The Precepts of the Lord Give Joy to the Heart- Psalm 19

In honoring the law of God, we find the freedom, the peace that our hearts desire.

There is a very powerful scene in the Book of Nehemiah 8:1-12 depicting the scribe Ezra bringing the book of the law of Moses to be read to a massive assembly of “men, women, and those children old enough to understand”. This comes at a time when the Jews had been in exile for many years and had become lax or even abandoned the faith, and they had suffered dearly for it. Nehemia had gained permission from Artaxerxes to return to Jerusalem and rebuild the Temple. This event took place at the Water Gate.

Ezra held the scrolls high so the people could see them and read from them from daybreak to mid-day. The people reacted to the words by raising their hands high and saying, “Amen.” Then they “bowed down, prostrating themselves before the Lord, their faces to the ground”. They began to weep as they heard the words of the law, but they were told by the Levites and Ezra, “Today is holy to the Lord your God. Do not be sad, and do not weep.” Rather, he tells them to “go and eat rich food and drink sweet drinks, and to share portions, and to celebrate with great joy.” And we then hear the reason why, “For they understood the words that had been expounded to them.”

There is so much here that can be addressed to us in our own day. Our time now is as chaotic and full of suffering as was that time we read about above and for the same reasons. Our times have “gone off the tracks” and lost, or abandoned the laws of God and those of man for countless reasons. We are reaping the consequences of it every day, from the level of the individual to society as a whole. Division and discord are the norm. We see it in the collapse of the traditional family, to the warring ideologies of social, economic, and political extremism. Because God and traditional values have been ridiculed, even abandoned, we experience a world charged with hatred, lies, abuses of power, and an inability to listen to anything beyond the demands of the terrible tyrant of the ego.

The people of Nehemiah’s time were called together in the midst of their suffering to listen to the reading of the law of Moses and they experienced the liberating reality of repentance. The law was once again read and interpreted before them. They began to see that the joy that they missed and so dearly desired to know again was to be found only in obedience to the precepts of the Lord. They began to realize that the law of God did not limit, or confine them. The truth was that living in accord with the law of God was the source of all joy, all freedom, and all happiness.

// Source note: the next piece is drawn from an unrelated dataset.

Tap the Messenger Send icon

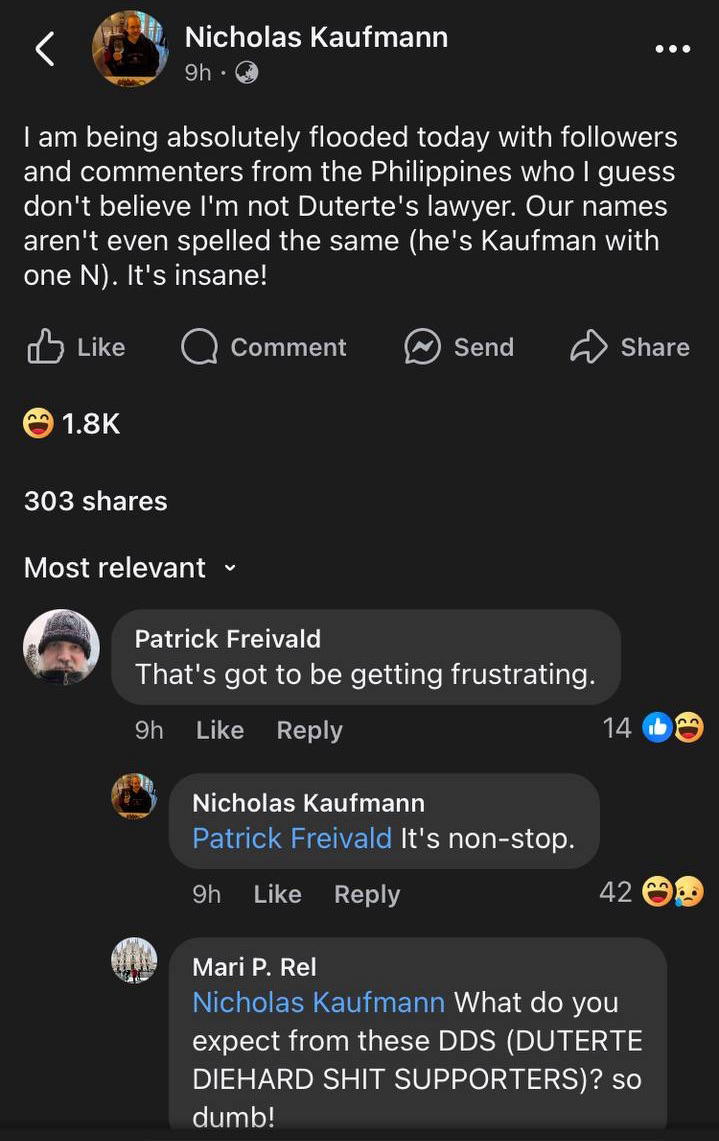422,347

The psalmist picks up on this theme in Psalm 19. We hear: “The law of the Lord is perfect, refreshing the soul;/ The decree of the Lord is trustworthy, giving wisdom to the simple.” And the refrain is, “The precepts of the Lord give joy to the heart.” This is the great paradox of faith that too often gets lost in the darkness of our rebellions; it is in our submission to the law of God that we are made free. It is in our denial of the law of God that we find ourselves enslaved to personal desires, to selfishness, to discord and to endless conflict and division. We have here before our very eyes here, the truest, most direct means to the happiness we all so deeply desire. It is in honoring the law of God that we find the freedom, the peace, the justice, and the mercy that our hearts desire. And this challenge is before each one of us every day. Which do we choose? The answer makes all the difference.